“Reverend Patrick Gaffney of the University of Notre Dame blamed associations of Islam with violence on a history of anti-Islamic prejudice, insisting “there are parallel behaviours in every tradition.” Gaffney maintained there was little point looking for “distinct features” within Islamic theology that might have bearing on the wave of cartoon-related violence.” — from this article
How does the Reverend Patrick Gaffney know that there is “little point” looking for “distinct features” within “Islamic theology that might have bearing on the wave of cartoon-related violence”? Has he looked into that “Islamic theology” to see if in fact there are some “distinct features”? If he has not looked into “Islamic theology” at all, then he has no right to tell us that there is “little point” in doing so, because he has no basis for offering that assurance.
If he has looked into “Islamic theology” and wishes to claim that there is nothing in it that might have bearing on the wave of cartoon-related violence, then evidently he is asserting that there is nothing in it about the inculcated views of Infidels, nothing about the duty of Jihad, collective or at times individual, nothing about the loyalty owed the umma al-islamiyya, nothing about how Muhammad is the Model of Conduct, uswa hasana, and the Perfect Man, al-insan al-kamil, nothing about how Muhamamd dealt with those who mocked him, nothing about how Muslims, in following Muhammad’s clear example (assassination, either ordered or approved, by Muhammad himself), deal with what they regard as acts of “blasphemy.”
Jyllands-Posten, a Danish newspaper, dared to exercise, for its Danish readers in Denmark, Danish rights guaranteed by the Danish legal and political system. Those same rights are in fact guaranteed to individuals in all the most advanced Western countries. They are also enshrined in such documents as the American Bill of Rights (the first ten, or more exactly, the first eight amendments). For this act of daring to exercise those rights, the newspaper’s editors were threatened with death, Danes everywhere in the Muslim lands were threatened with death, economic boycotts were declared, ambassadors were recalled, and imams in Denmark (not “Danish imams,” which would be a different thing), went on tours to whip up easily whipped-up hysteria in the Middle East against all Danes everywhere.

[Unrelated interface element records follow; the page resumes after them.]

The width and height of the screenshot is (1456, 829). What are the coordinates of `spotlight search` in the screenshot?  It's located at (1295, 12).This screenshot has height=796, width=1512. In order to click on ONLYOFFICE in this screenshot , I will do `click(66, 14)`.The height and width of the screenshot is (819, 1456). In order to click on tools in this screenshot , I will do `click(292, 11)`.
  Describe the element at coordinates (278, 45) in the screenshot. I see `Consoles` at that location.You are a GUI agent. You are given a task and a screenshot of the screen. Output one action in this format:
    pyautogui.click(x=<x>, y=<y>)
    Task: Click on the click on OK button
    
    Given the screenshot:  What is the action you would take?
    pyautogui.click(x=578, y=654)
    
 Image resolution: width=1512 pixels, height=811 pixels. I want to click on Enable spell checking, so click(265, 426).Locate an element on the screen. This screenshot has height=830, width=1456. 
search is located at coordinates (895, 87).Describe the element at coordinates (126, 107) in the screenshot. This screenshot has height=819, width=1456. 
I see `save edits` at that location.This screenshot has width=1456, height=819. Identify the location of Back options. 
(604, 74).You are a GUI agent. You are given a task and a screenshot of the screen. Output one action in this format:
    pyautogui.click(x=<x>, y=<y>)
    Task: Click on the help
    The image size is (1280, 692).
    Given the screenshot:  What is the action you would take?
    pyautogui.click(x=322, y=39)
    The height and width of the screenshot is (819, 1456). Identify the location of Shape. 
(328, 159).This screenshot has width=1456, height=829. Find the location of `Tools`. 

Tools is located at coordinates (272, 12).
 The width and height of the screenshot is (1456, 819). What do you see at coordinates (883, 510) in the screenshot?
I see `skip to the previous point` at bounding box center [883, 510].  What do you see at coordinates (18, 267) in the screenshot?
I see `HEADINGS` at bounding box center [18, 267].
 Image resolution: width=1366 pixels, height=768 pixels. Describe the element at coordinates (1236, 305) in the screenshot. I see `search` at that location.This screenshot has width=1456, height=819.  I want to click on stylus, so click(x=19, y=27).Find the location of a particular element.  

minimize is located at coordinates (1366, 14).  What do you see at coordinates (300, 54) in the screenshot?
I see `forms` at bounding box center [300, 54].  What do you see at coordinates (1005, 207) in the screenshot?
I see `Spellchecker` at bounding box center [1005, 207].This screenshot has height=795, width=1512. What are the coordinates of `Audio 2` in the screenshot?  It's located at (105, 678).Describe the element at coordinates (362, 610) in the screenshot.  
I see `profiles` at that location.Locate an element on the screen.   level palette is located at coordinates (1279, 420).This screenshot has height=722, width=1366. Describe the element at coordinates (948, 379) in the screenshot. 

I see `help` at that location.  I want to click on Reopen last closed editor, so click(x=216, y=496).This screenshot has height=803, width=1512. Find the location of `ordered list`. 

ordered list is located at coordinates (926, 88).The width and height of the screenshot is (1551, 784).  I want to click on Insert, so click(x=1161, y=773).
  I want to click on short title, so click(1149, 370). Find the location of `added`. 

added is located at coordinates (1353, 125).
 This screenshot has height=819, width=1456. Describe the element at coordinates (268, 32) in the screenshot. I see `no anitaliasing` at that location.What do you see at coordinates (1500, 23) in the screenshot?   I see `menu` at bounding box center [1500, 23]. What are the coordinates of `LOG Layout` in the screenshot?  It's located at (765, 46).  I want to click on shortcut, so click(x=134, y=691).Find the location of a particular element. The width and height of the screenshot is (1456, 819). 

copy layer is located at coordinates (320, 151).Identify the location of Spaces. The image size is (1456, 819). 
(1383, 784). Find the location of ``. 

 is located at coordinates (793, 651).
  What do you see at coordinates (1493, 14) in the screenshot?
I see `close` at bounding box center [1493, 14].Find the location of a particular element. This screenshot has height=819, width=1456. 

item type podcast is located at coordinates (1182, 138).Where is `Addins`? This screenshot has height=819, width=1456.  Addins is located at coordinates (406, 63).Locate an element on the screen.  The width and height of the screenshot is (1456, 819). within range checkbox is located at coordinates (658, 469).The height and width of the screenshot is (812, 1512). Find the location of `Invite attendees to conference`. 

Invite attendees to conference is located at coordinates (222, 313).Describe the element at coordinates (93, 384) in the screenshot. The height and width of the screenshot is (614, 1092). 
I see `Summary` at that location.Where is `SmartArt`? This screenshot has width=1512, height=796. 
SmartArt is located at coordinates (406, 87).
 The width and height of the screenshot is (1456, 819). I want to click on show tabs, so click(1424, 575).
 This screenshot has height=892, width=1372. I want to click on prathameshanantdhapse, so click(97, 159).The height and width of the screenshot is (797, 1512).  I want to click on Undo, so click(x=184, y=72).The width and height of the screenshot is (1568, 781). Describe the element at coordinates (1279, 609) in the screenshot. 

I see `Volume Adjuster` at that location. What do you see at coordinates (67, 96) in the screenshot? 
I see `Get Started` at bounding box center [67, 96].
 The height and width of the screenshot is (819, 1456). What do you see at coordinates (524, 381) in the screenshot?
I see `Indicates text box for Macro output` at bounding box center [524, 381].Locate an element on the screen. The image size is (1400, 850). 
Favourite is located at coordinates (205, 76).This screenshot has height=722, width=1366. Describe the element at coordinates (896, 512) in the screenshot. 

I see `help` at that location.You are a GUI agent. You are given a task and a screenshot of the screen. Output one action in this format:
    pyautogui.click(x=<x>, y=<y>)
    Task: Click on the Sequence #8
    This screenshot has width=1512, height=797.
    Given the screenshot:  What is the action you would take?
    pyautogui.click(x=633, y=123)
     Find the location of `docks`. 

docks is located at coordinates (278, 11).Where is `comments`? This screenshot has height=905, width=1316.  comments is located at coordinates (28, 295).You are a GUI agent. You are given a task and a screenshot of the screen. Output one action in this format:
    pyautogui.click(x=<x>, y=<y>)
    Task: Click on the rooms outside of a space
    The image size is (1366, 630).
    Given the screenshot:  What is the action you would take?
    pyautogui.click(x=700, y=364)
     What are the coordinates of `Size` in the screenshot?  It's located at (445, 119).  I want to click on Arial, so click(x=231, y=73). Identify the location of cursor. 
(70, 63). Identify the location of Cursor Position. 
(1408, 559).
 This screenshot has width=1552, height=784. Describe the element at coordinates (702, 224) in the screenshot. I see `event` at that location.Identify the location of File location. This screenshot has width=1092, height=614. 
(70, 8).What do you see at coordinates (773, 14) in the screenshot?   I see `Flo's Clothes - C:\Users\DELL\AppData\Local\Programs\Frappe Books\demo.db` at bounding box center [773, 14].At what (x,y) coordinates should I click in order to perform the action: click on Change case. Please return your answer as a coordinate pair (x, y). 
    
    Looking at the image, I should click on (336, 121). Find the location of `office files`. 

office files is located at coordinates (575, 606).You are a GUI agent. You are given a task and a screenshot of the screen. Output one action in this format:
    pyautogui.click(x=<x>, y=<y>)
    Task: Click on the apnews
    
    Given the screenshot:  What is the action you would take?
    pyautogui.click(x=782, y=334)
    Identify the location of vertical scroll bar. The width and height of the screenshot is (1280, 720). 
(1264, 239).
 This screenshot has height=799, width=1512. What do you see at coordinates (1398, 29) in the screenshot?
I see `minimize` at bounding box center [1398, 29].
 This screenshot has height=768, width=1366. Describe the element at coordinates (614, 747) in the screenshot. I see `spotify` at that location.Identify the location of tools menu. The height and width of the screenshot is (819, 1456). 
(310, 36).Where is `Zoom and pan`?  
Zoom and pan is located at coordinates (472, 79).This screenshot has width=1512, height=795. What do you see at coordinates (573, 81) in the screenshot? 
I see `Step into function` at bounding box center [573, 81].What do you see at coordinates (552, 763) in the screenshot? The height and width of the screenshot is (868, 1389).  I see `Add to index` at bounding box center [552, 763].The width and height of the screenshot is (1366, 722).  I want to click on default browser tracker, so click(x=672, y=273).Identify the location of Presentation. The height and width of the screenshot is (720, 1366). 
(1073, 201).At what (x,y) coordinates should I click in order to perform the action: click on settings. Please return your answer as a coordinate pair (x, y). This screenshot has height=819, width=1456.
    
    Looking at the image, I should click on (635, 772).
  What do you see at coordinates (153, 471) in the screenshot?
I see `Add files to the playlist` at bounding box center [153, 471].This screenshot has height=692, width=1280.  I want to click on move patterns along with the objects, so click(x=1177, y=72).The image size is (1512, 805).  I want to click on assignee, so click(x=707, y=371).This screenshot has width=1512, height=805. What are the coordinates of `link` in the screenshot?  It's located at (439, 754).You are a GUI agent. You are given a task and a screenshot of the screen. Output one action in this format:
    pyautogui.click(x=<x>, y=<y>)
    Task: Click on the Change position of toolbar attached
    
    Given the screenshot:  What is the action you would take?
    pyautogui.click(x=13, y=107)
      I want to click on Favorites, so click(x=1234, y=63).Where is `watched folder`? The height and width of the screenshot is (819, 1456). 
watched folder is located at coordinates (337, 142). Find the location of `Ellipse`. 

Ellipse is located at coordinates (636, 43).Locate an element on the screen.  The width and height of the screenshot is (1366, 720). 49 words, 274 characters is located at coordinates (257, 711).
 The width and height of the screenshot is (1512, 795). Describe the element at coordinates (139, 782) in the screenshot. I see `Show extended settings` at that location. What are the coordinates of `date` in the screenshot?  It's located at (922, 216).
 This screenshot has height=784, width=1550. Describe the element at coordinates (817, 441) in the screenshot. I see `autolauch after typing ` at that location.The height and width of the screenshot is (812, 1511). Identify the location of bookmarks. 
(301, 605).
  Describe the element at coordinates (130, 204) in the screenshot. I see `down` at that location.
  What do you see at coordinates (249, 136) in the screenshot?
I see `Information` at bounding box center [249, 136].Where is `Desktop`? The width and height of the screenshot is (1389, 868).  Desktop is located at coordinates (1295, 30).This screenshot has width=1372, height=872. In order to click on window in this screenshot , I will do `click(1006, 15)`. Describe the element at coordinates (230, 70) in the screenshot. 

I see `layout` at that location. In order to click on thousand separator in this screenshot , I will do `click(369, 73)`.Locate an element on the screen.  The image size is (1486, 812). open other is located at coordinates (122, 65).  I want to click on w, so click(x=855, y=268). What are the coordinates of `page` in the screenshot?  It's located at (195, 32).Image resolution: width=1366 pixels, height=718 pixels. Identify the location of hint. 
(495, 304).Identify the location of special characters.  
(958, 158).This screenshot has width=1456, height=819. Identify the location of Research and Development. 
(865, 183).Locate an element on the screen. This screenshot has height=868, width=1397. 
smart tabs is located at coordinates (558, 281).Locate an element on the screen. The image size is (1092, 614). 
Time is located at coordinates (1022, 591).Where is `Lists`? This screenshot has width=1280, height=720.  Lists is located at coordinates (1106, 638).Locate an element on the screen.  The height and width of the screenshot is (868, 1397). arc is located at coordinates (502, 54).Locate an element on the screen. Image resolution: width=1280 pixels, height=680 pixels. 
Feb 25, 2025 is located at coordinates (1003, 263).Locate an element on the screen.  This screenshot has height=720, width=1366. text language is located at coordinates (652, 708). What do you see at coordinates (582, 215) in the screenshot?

Reverend Patrick Gaffney needs to study Islam. Not Islam as he would have it be. Islam as it is, and Islam as it has been acted upon by Muslims over the past 1350 years. He should study both the years of Jihad-conquest and then the centuries of subsequent subjugation of non-Muslims, leading in many cases to the almost complete disappearance of Christians and Jews and Zoroastrians in the lands where they were once not only the majority but made up the entire populations. The Jihad also helped to wipe Buddhism out in India and to destroy 60-70 million Hindus, and thousands of temple complexes, and to forcibly convert other tens of millions of Hindus to Islam. Their descendants are the Muslims of Pakistan, India, and Bangladesh whom we see today, and who are determinedly uninterested in the conditions that caused their Hindu ancestors to convert.
Reverend Patrick Gaffney is exploiting his clerical collar to be one more recruit in the army of apologists for Islam. Even though his evident motive is not cupidity, he is effective joining the ranks of many who have found this path enriching — so many former ambassadors, journalists, empire-building academics (Esposito with his “Center for Muslim-Christian Understanding”), businessmen eager for Saudi contracts, even ex-C.I.A. agents (see the last three decades in the life of Raymond Close, formerly C.I.A. station chief in Riyadh, from 1970-1977).
He shouldn’t be allowed to get away with it. Collar or no collar, he should not be allowed to be a front man or apologist for things that must be studied and their full, menacing nature understood.
Father Coughlin didn’t get away with it, not after Pearl Harbor. We had our Pearl Harbor, or rather the Infidels everywhere have had a rolling series of Pearl Harbors, but not enough Infidels have had the wit to properly identify them as such. But they are there. And Father Gaffney, like Father Coughlin, will ultimately have to stop his sweetly sinister apologetics.